> If apps are not allowed to be installed, app updates stop. I have to allow app installations, install updates, then block app installations again.
Presumably this is because apps could add individual features parents don't approve of between updates.
If you're locking down what apps you want your kids to use (to an individual whitelist of apps, not just by maturity rating), you're essentially stepping into the role of an enterprise MDM IT department, auditing software updates for stability before letting them go out.
What would you propose instead here?
I presume you'd personally just be willing to trust certain apps/developers to update their apps without changing anything fundamental about them. But I think that most people who are app-whitelisting don't feel that level of trust torward apps/developers, and would want updates to be stopped if-and-only-if the update would introduce a new feature.
So now, from the dev's perspective, you're, what, tying automatic update rollout to whether they bump the SemVer minor version or not?
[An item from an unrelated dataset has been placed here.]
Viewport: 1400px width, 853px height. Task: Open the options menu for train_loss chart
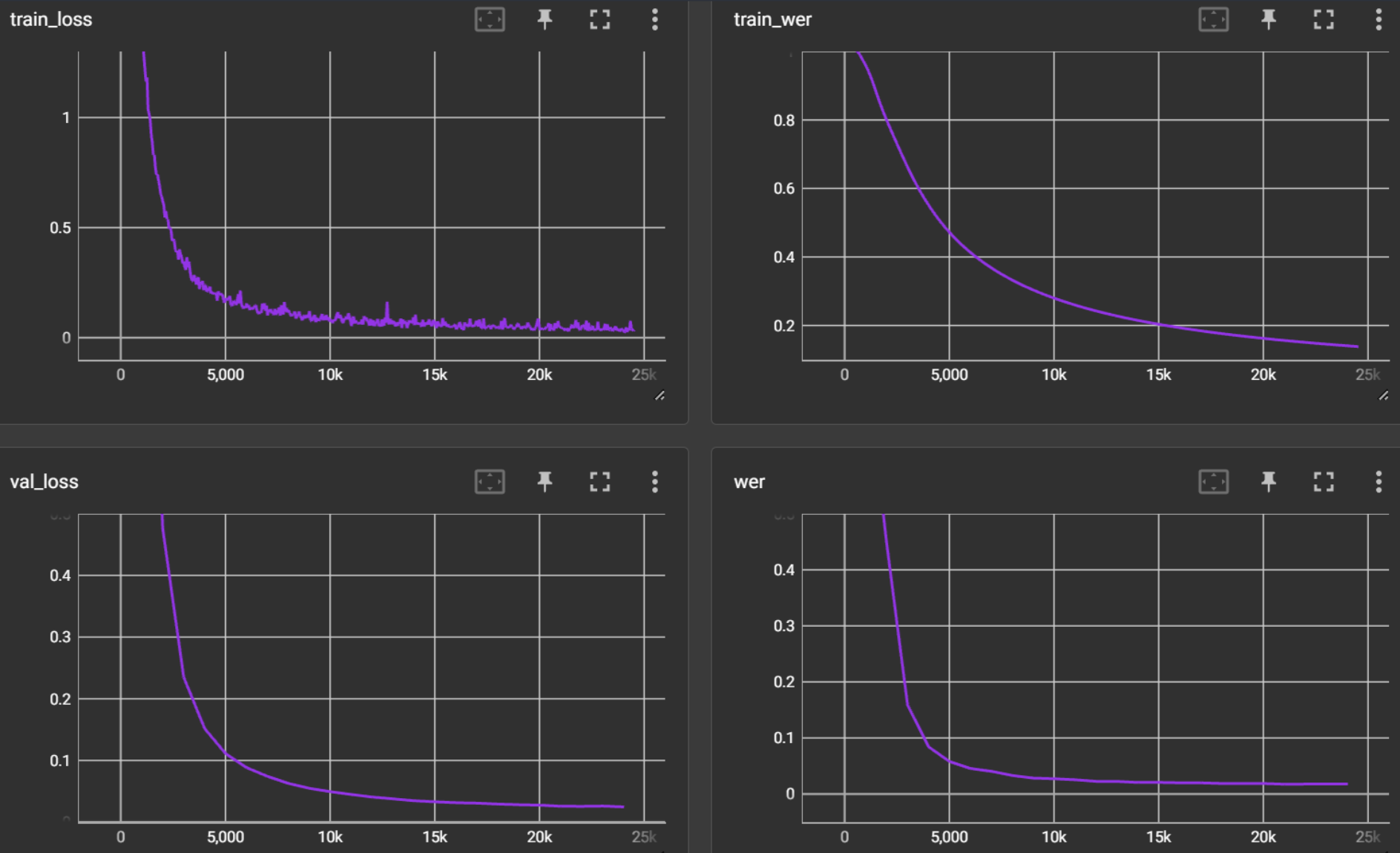654,20
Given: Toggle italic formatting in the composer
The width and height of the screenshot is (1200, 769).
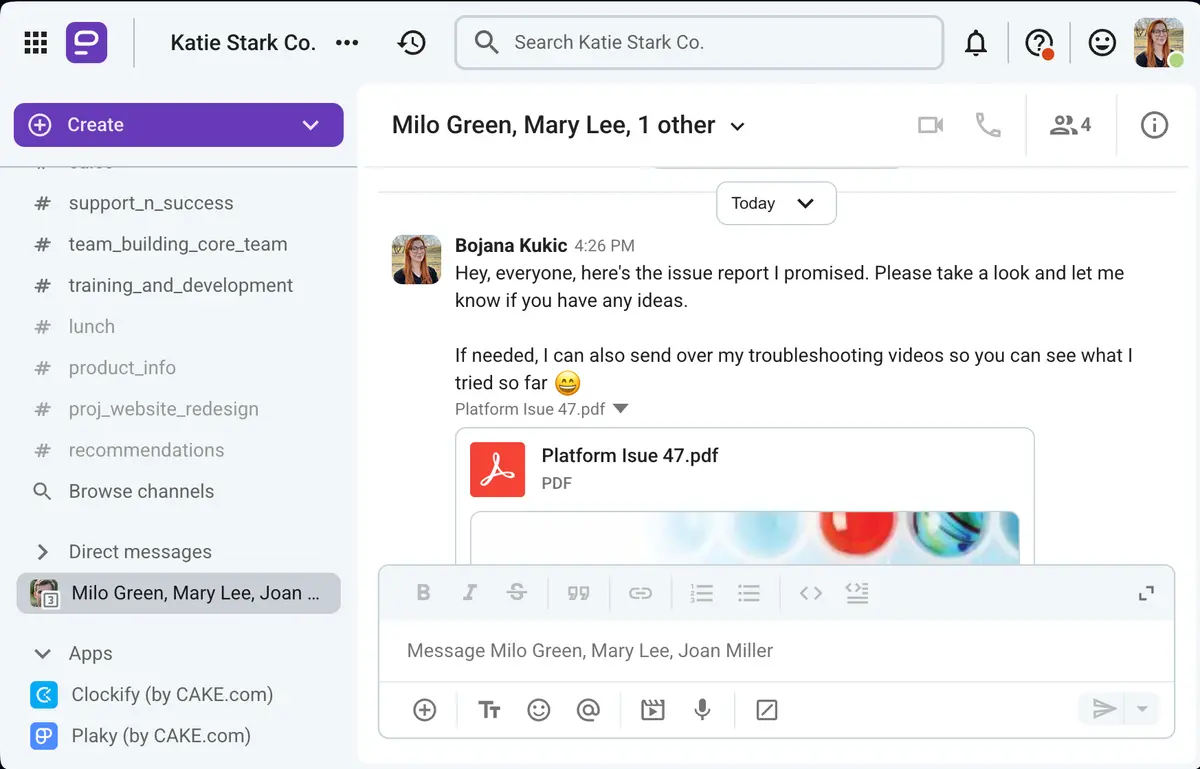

Forcing the dev to outline feature changes in a way that can be summarized in a "trust this update" prompt notification that gets pushed to a parent's device?
"you're essentially stepping into the role of an enterprise MDM IT department, auditing software updates for stability before letting them go out."
If my daughter's Spotify app breaks after an update she knows to immediately contact my on-call pager and alert our family CEO and legal department.
Just give me a checkbox that allows updates.
If an app developer changes something fundamental about the app, then the changes will be subject to the app store age guidelines. If the app is recategorised to 18+ it won't be able to install anyway. Billions of devices around the world have auto app updates turned on. The risk of a rogue update is outweighed by the benefit of getting instant access to security updates. I'm managing a kids iPad with a couple of mainstream games and school apps installed, not running a fortune 500.